Damarillo, who sits on the board of the Philippine Development Foundation (PhilDev), joined the recently concluded Hack2Hatch ‘from Hacker to Founder,” a program in Cebu that brought successful innovators and investors from Silicon Valley to meet and mentor, one-on-one, young and existing startups from the Philippines. They gave the top eight startups no-strings-attached seed money and invaluable advice.
Angel Network funds
Damarillo and PhilDev are taking it one step further by forming an “Angel Network.”
The project is a cooperative of investors who are willing to help fund Philippine-based and Fil-Am-headed start-ups. “The idea here is it’s biased towards Filipinos, because its contents should be biased towards Filipinos,” he says.
Among his backers is computer engineer Diosdado Banatao, one of the first Filipinos to hit it big in Silicon Valley.
The Philippine Angel Network Fund, Damarillo says they will ask individual investors to commit to an investment level, around $100,000. “Investors in the fund will select which companies they would like to invest in,” says Damarillo. “So you [start-ups] still have to sell yourselves to investors of the fund.”
The project has attracted government assistance. The Angel Network Fund will be taken under the wing of Department of Trade and Industry, he says.

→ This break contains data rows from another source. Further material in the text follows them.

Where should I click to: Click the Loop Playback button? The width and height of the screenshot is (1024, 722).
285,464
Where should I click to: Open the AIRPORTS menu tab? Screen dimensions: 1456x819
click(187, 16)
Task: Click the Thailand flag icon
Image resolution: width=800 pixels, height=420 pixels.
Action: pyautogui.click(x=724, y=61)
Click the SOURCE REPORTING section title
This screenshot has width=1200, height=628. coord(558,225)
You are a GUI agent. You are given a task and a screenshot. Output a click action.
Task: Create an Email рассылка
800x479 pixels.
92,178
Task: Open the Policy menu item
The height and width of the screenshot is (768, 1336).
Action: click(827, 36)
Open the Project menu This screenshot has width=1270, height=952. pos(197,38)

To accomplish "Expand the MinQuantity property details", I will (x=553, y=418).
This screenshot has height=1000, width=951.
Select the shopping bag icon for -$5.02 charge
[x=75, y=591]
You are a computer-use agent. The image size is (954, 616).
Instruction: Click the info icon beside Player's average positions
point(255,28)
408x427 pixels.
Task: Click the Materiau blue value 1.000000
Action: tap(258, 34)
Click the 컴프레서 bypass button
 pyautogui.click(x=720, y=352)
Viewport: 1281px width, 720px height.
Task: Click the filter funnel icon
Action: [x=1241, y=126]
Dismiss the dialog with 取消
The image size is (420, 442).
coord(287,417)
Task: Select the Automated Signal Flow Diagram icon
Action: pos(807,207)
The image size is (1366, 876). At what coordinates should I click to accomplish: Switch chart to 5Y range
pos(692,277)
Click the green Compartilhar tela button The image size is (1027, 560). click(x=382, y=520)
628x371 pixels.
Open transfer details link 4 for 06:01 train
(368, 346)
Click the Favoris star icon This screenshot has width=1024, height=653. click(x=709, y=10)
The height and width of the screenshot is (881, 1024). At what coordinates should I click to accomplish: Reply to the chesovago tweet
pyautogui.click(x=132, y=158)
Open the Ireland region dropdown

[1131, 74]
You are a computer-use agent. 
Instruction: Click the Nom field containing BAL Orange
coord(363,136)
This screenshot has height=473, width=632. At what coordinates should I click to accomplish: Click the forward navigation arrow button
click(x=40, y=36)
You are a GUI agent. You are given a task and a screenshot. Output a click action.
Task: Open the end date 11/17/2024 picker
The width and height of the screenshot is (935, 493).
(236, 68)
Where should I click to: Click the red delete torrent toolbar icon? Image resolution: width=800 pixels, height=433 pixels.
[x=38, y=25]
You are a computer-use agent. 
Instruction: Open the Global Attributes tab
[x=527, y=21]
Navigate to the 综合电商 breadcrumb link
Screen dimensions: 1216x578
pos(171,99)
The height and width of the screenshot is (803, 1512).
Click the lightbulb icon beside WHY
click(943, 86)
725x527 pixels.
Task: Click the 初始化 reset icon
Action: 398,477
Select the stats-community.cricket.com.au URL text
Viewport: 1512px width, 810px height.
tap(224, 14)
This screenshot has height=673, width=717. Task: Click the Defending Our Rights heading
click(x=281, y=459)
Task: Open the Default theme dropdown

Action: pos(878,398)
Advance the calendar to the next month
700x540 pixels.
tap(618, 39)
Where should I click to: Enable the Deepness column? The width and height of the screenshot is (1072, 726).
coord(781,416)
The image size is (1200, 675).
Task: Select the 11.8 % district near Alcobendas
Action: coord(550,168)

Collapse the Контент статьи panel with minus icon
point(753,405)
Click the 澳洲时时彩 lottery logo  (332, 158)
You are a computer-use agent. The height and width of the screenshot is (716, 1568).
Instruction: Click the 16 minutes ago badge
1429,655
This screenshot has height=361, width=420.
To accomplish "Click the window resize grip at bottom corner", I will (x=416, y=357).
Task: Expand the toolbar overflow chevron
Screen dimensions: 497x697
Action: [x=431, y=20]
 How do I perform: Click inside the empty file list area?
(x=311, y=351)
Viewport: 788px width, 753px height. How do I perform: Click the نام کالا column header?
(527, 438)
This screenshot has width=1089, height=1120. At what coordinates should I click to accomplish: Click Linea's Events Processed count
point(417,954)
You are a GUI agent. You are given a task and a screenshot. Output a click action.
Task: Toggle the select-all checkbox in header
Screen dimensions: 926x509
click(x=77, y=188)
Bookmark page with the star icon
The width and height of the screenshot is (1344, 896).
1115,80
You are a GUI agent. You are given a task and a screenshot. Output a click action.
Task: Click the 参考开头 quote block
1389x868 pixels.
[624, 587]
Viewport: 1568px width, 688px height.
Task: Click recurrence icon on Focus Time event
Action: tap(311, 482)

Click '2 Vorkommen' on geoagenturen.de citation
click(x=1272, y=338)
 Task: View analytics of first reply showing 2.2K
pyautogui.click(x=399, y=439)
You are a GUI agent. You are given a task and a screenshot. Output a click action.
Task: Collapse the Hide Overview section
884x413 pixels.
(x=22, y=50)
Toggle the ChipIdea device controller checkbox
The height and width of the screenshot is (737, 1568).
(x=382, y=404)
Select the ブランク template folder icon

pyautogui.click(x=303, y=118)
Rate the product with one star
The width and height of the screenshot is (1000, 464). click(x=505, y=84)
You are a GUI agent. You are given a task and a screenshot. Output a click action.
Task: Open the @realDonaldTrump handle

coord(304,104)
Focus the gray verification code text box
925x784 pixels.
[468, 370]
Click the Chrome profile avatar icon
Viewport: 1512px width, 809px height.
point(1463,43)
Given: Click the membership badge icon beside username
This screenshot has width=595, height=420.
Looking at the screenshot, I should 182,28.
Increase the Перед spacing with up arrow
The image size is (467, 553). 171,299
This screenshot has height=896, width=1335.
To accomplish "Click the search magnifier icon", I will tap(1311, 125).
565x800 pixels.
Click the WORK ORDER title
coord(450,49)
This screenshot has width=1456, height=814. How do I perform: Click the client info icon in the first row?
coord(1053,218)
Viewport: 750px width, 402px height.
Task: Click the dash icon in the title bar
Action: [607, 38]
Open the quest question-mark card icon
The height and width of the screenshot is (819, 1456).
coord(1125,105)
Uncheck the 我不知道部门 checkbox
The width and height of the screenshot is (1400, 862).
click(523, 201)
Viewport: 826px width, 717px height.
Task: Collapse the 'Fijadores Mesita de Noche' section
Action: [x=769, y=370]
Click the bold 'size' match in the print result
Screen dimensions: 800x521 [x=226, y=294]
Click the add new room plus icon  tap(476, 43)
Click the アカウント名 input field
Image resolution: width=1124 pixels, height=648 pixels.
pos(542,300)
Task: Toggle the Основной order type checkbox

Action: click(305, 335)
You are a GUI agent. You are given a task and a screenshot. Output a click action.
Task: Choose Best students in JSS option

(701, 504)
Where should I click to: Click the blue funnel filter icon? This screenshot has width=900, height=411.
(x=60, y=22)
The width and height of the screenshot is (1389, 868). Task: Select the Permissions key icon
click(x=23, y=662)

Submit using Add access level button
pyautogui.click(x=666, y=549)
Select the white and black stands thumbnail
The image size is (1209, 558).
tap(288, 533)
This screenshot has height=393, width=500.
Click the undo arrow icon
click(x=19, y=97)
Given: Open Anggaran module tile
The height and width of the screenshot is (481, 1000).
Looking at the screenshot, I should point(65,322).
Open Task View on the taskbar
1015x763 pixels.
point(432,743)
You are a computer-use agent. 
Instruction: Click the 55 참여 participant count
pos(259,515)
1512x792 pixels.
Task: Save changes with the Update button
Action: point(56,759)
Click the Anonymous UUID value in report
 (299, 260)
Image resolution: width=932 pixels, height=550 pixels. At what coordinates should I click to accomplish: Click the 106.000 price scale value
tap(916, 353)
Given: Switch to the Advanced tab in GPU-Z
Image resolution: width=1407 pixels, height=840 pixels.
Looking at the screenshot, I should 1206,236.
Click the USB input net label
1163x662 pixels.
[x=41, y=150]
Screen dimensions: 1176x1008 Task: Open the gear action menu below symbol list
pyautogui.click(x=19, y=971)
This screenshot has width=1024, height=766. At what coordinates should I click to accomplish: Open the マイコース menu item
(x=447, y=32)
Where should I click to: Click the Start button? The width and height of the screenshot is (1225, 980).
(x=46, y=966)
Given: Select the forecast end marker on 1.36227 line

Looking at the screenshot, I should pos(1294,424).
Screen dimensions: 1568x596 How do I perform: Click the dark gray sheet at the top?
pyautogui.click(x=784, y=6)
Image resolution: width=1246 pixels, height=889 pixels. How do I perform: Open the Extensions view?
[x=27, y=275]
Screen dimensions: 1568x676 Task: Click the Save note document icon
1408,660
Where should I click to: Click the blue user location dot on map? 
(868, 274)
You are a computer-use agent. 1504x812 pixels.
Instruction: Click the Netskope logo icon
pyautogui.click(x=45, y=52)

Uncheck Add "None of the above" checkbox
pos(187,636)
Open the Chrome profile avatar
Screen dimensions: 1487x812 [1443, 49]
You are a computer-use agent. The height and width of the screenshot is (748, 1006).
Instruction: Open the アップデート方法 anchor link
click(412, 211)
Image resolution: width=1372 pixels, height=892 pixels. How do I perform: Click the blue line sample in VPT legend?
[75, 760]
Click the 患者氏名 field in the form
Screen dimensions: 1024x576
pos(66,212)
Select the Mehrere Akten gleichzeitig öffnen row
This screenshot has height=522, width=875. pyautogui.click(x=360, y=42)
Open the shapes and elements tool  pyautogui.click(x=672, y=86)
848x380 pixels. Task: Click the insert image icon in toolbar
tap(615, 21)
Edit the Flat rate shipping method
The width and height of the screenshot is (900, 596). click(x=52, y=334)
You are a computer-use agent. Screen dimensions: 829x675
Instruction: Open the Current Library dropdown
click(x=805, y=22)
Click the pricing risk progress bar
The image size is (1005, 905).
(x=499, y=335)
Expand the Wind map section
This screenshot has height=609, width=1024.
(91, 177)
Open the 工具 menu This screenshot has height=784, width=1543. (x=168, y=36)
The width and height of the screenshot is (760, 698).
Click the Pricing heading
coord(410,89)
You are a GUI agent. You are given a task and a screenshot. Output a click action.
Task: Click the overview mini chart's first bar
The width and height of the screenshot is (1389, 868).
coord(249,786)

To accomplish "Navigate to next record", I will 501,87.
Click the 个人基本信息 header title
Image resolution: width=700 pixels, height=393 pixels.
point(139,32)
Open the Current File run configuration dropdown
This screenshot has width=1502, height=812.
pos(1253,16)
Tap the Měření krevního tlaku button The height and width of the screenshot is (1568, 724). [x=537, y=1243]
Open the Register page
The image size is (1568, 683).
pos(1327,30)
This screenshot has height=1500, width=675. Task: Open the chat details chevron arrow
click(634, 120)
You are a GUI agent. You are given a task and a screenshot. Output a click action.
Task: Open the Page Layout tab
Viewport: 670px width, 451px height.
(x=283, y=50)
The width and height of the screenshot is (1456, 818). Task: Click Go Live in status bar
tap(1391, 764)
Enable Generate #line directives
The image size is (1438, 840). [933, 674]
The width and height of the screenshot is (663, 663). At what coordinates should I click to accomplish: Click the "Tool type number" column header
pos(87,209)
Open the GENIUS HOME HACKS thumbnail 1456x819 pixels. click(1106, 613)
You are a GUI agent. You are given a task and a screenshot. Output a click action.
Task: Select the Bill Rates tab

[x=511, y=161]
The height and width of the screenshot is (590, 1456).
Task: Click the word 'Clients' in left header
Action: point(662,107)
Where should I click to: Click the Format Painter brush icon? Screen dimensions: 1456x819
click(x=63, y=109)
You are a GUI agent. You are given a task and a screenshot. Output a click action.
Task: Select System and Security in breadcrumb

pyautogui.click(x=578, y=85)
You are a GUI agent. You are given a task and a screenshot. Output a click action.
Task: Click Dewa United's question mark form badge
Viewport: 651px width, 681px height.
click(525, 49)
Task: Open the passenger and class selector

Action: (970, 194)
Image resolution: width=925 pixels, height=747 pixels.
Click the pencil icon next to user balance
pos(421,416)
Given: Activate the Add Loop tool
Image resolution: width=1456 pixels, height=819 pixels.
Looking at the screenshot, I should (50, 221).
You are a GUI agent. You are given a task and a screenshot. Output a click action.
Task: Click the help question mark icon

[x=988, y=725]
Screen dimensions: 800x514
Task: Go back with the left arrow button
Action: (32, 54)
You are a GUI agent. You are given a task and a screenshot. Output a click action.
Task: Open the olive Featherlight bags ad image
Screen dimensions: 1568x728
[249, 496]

“We need to do it fast because we are so far behind,” Damarillo says, citing that similar ‘angel funds’ all over Asia are already extending help to small businesses in their respective countries.
“I believe that Philippine education and innovation makes the Philippine software industry equipped and ready for leadership in the Association of Southeast Asian Nations and the global markets. I’m very optimistic about the Filipino capability. We just need to synergize and become one.”
Find your passion
Damarillo’s advice to aspiring technoprenuers: “If there is one thing to do, it is to do introspective soul searching to find your passion. When you wake up in the morning, what makes you excited? To me that’s rapidly changing all the time ‘cause today I’m getting excited about cloud computing, tomorrow, energy. But that excitement has to be there. When you have that excitement first everyday, everything follows. When you have passion for something, whatever is missing in knowledge you’ll acquire. Whatever is missing in capital, you will seek out. Whatever is missing in people and team, you will be the best sales person of your idea. But it starts with passion and that’s what I’m looking for in Hack2Hatch and the Angel Network. I’m looking for people who believe in what they are trying to do and who will commit to whatever it takes to be successful. And you can detect that very quickly so, that’s what I advise people. Find your passion.”